====== Interviewauszug ======

Van der Bellen: Ich bin dafür, befürchte aber, dass das vielen nichts bringt, weil sie keinen Job finden werden. Erstens fehlen die Deutschkenntnisse, zweitens werden viele Ausbildungen hierzulande nicht anerkannt – leider teilweise aus berechtigten Gründen. Ich war seinerzeit an der Uni Innsbruck im Fach Volkswirtschaft für die Anerkennung der Abschlüsse aus dem Ausland zuständig. Manche arabische Universitäten haben sich dabei als nicht gleichwertig herausgestellt. Österreich wird über Jahre noch viel Geld in Ausbildung investieren müssen, doch momentan wird sogar Grundlegendes verabsäumt. Ich kenne Flüchtlingsheime, die seit Monaten existieren, und immer noch bietet dort keine öffentliche Stelle einen Deutschkurs an.

STANDARD: Sie zeigen sich recht siegessicher, dabei schneiden Grüne am Wahlabend meist schlechter ab als in den Umfragen zuvor. Warum soll das diesmal anders sein?

Van der Bellen: Was hat das mit den Grünen zu tun?

STANDARD: Grünwähler bekennen sich in Umfragen offenbar lieber als FPÖ-Wähler – und ich wage zu behaupten, dass Sie noch mit dieser Partei assoziiert werden.

======

> _Zu beantwortende Fragen_:
- A) Wofür war Van der Bellen laut dem Interviewauszug an der Uni Innsbruck zuständig?
- B) Übertragen Sie aus dem Interviewauszug wörtlich den Abschnitt, der mit den Worten „Van der Bellen: Ich“ einsetzt und mit „einen Deutschkurs an.“ schließt.
- C) Führen Sie aus dem Interviewauszug alle Sätze Van der Bellens vollständig auf, die mit dem Wort „Ich“ beginnen.
Die nachstehende Auflistung stammt aus einer anderen Quelle.

====== Bereitgestellte Angaben ======

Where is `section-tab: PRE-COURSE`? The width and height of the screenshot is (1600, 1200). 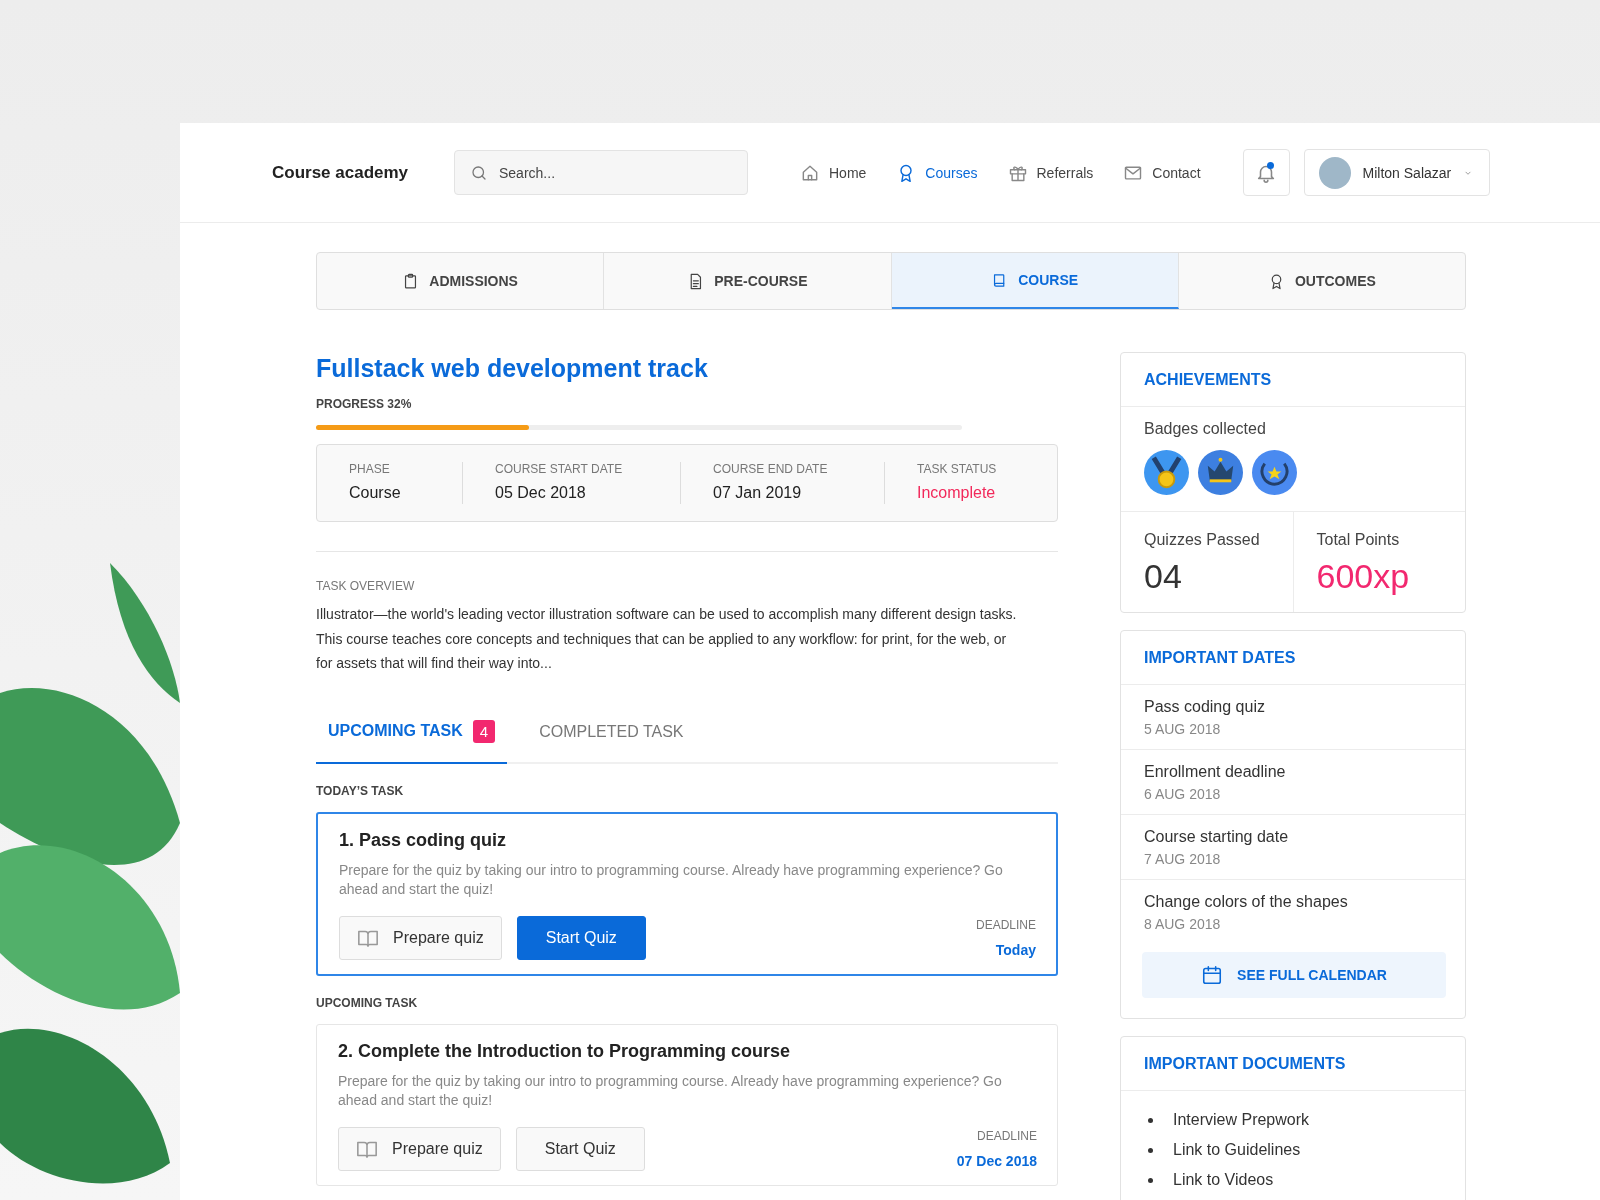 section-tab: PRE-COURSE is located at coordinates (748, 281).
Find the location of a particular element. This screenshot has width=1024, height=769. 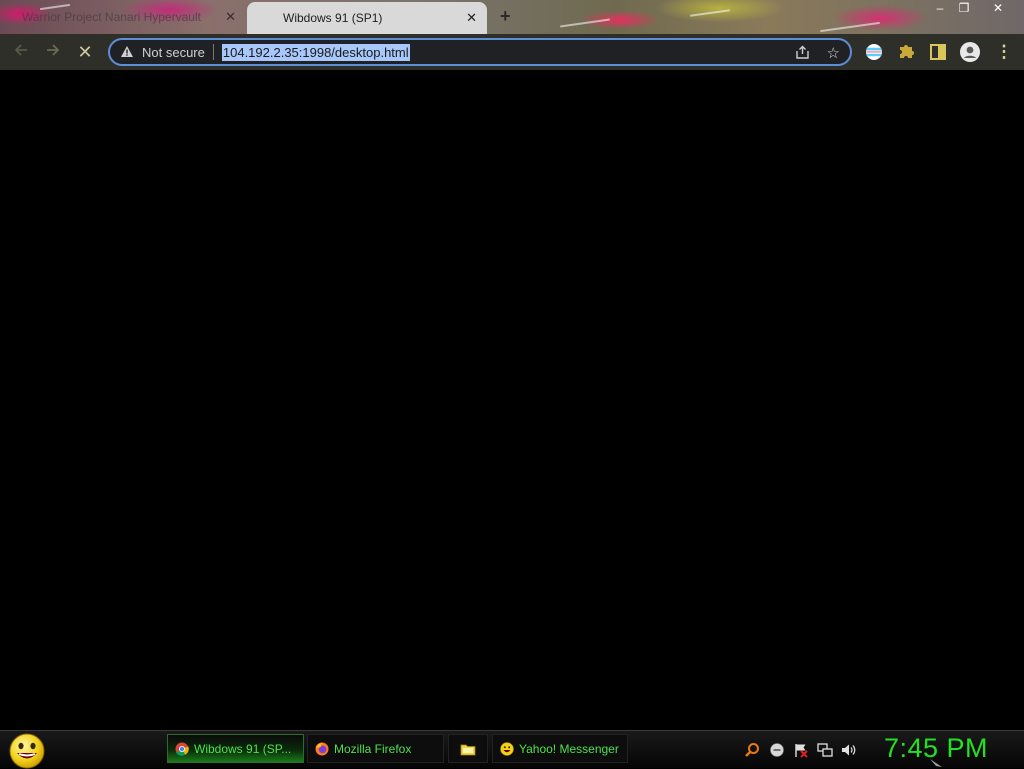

======

> _Erwartete Ergebnisse_:
- A) Im Fach Volkswirtschaft für die Anerkennung der Abschlüsse aus dem Ausland.

- B)
Van der Bellen: Ich bin dafür, befürchte aber, dass das vielen nichts bringt, weil sie keinen Job finden werden. Erstens fehlen die Deutschkenntnisse, zweitens werden viele Ausbildungen hierzulande nicht anerkannt – leider teilweise aus berechtigten Gründen. Ich war seinerzeit an der Uni Innsbruck im Fach Volkswirtschaft für die Anerkennung der Abschlüsse aus dem Ausland zuständig. Manche arabische Universitäten haben sich dabei als nicht gleichwertig herausgestellt. Österreich wird über Jahre noch viel Geld in Ausbildung investieren müssen, doch momentan wird sogar Grundlegendes verabsäumt. Ich kenne Flüchtlingsheime, die seit Monaten existieren, und immer noch bietet dort keine öffentliche Stelle einen Deutschkurs an.

- C)
- Ich bin dafür, befürchte aber, dass das vielen nichts bringt, weil sie keinen Job finden werden.
- Ich war seinerzeit an der Uni Innsbruck im Fach Volkswirtschaft für die Anerkennung der Abschlüsse aus dem Ausland zuständig.
- Ich kenne Flüchtlingsheime, die seit Monaten existieren, und immer noch bietet dort keine öffentliche Stelle einen Deutschkurs an.